- From: Maritza Johnson <maritzaj@cs.columbia.edu>
- Date: Sat, 9 Dec 2006 10:11:28 -0500
- To: "Close, Tyler J." <tyler.close@hp.com>
- Cc: "W3 Work Group" <public-wsc-wg@w3.org>
- Message-Id: <23198CA2-6C7B-4F80-9170-F01AD476B06A@cs.columbia.edu>
> I think our first public Note should also specifically call out the > problems we see with the current display of security context > information. I think this will help us understand the problem we are > trying to solve and encourage us to pull expertise from the many > phishing studies that have been done. Would this also be the place to talk about the problems with how users are taught to interpret current security cues? I think part of the reason some of the current security indicators are ignored/misinterpreted by users ( and exploitable by spoofers ) is due to users receiving either incomplete information, or incorrect information about what they should be looking for. Some examples: Users are told if they see a lock icon the page is secure. However, a lot of the time they aren't told *where* it should be. This allows users to associate favicons, and lock icons in the page content with a page's actual security. This is a very specific example, but I think it illustrates my point ... on Bank of America's site they tell users " If you recognize your SiteKey, you'll know for sure that you are at the valid Bank of America site.'' The statement puts the user in a position to completely rely on SiteKey, and more or less telling then it's ok to ignore any other security information they might be shown.
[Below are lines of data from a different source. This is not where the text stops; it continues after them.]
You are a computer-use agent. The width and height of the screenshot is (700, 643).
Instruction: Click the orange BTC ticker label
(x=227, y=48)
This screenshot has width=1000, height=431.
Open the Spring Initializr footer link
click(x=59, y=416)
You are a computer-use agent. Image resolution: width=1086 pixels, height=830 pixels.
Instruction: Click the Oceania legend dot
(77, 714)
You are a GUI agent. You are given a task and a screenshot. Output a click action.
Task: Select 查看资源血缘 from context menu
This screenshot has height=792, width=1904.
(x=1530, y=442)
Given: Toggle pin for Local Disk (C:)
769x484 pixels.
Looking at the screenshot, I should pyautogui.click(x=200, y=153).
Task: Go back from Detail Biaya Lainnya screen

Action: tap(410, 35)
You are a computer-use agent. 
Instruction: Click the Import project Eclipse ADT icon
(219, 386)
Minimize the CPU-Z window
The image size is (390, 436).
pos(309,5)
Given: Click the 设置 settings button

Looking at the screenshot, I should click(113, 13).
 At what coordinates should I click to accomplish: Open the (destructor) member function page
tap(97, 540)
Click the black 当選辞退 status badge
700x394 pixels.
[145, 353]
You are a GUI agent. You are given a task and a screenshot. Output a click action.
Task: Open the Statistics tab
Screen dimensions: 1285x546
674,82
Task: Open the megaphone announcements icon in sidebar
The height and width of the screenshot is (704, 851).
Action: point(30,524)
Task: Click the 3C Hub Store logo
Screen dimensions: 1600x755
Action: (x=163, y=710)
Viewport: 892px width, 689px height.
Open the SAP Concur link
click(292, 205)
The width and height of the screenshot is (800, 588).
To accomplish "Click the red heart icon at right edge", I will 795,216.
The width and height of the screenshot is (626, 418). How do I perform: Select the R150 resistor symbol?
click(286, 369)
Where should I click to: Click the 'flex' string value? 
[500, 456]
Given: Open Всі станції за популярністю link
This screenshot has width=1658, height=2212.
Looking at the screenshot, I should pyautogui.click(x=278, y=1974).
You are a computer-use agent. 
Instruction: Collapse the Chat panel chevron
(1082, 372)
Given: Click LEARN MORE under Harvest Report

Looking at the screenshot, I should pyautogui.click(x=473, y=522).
Not to mention saying "you'll know for sure" completely ignores the possibility of a MITM attack. Specific solutions like SiteKey may be out of scope, my point is users shouldn't be taught to rely on just one security indicator when there might be many. It completely undermines the purpose have having multiple security cues. - Maritza http://www.cs.columbia.edu/~maritzaj/
Received on Saturday, 9 December 2006 15:11:45 UTC